*** Stored data Section Begins ***
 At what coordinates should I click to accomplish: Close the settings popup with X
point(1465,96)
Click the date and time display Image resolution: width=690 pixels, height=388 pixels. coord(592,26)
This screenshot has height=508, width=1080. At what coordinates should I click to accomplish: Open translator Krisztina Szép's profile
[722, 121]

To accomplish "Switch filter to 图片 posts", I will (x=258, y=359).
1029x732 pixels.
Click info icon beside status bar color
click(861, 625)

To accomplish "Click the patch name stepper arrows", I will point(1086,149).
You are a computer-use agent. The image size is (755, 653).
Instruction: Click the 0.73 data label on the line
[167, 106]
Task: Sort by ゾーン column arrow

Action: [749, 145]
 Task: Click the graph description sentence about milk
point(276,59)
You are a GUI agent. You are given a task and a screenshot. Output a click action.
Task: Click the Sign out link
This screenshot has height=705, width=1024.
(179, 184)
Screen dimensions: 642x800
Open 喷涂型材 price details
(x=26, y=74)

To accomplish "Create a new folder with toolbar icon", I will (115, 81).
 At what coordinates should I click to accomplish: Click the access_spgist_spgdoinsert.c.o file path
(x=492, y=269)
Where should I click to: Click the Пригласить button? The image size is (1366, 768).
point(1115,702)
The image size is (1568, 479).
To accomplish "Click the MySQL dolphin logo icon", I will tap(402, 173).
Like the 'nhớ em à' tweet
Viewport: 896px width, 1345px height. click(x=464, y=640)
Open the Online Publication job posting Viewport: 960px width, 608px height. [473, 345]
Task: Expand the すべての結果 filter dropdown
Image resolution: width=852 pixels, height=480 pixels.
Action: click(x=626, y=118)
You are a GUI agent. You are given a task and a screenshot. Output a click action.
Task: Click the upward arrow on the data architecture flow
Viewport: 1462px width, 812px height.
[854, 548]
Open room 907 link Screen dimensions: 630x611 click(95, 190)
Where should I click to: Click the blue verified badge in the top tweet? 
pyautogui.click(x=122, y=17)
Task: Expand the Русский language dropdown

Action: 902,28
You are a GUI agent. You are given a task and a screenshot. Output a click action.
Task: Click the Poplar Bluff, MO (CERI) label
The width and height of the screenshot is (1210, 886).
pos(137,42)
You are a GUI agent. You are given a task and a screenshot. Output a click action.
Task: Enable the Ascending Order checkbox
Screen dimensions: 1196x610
*** Stored data Section Ends ***
Retype the whole listing, matching it exactly.

§ Result of the task
 At what coordinates should I click to accomplish: Close the settings popup with X
point(1465,96)
Click the date and time display Image resolution: width=690 pixels, height=388 pixels. coord(592,26)
This screenshot has height=508, width=1080. At what coordinates should I click to accomplish: Open translator Krisztina Szép's profile
[722, 121]

To accomplish "Switch filter to 图片 posts", I will (x=258, y=359).
1029x732 pixels.
Click info icon beside status bar color
click(861, 625)

To accomplish "Click the patch name stepper arrows", I will point(1086,149).
You are a computer-use agent. The image size is (755, 653).
Instruction: Click the 0.73 data label on the line
[167, 106]
Task: Sort by ゾーン column arrow

Action: [749, 145]
 Task: Click the graph description sentence about milk
point(276,59)
You are a GUI agent. You are given a task and a screenshot. Output a click action.
Task: Click the Sign out link
This screenshot has height=705, width=1024.
(179, 184)
Screen dimensions: 642x800
Open 喷涂型材 price details
(x=26, y=74)

To accomplish "Create a new folder with toolbar icon", I will (115, 81).
 At what coordinates should I click to accomplish: Click the access_spgist_spgdoinsert.c.o file path
(x=492, y=269)
Where should I click to: Click the Пригласить button? The image size is (1366, 768).
point(1115,702)
The image size is (1568, 479).
To accomplish "Click the MySQL dolphin logo icon", I will tap(402, 173).
Like the 'nhớ em à' tweet
Viewport: 896px width, 1345px height. click(x=464, y=640)
Open the Online Publication job posting Viewport: 960px width, 608px height. [473, 345]
Task: Expand the すべての結果 filter dropdown
Image resolution: width=852 pixels, height=480 pixels.
Action: click(x=626, y=118)
You are a GUI agent. You are given a task and a screenshot. Output a click action.
Task: Click the upward arrow on the data architecture flow
Viewport: 1462px width, 812px height.
[854, 548]
Open room 907 link Screen dimensions: 630x611 click(95, 190)
Where should I click to: Click the blue verified badge in the top tweet? 
pyautogui.click(x=122, y=17)
Task: Expand the Русский language dropdown

Action: 902,28
You are a GUI agent. You are given a task and a screenshot. Output a click action.
Task: Click the Poplar Bluff, MO (CERI) label
The width and height of the screenshot is (1210, 886).
pos(137,42)
You are a GUI agent. You are given a task and a screenshot. Output a click action.
Task: Enable the Ascending Order checkbox
Screen dimensions: 1196x610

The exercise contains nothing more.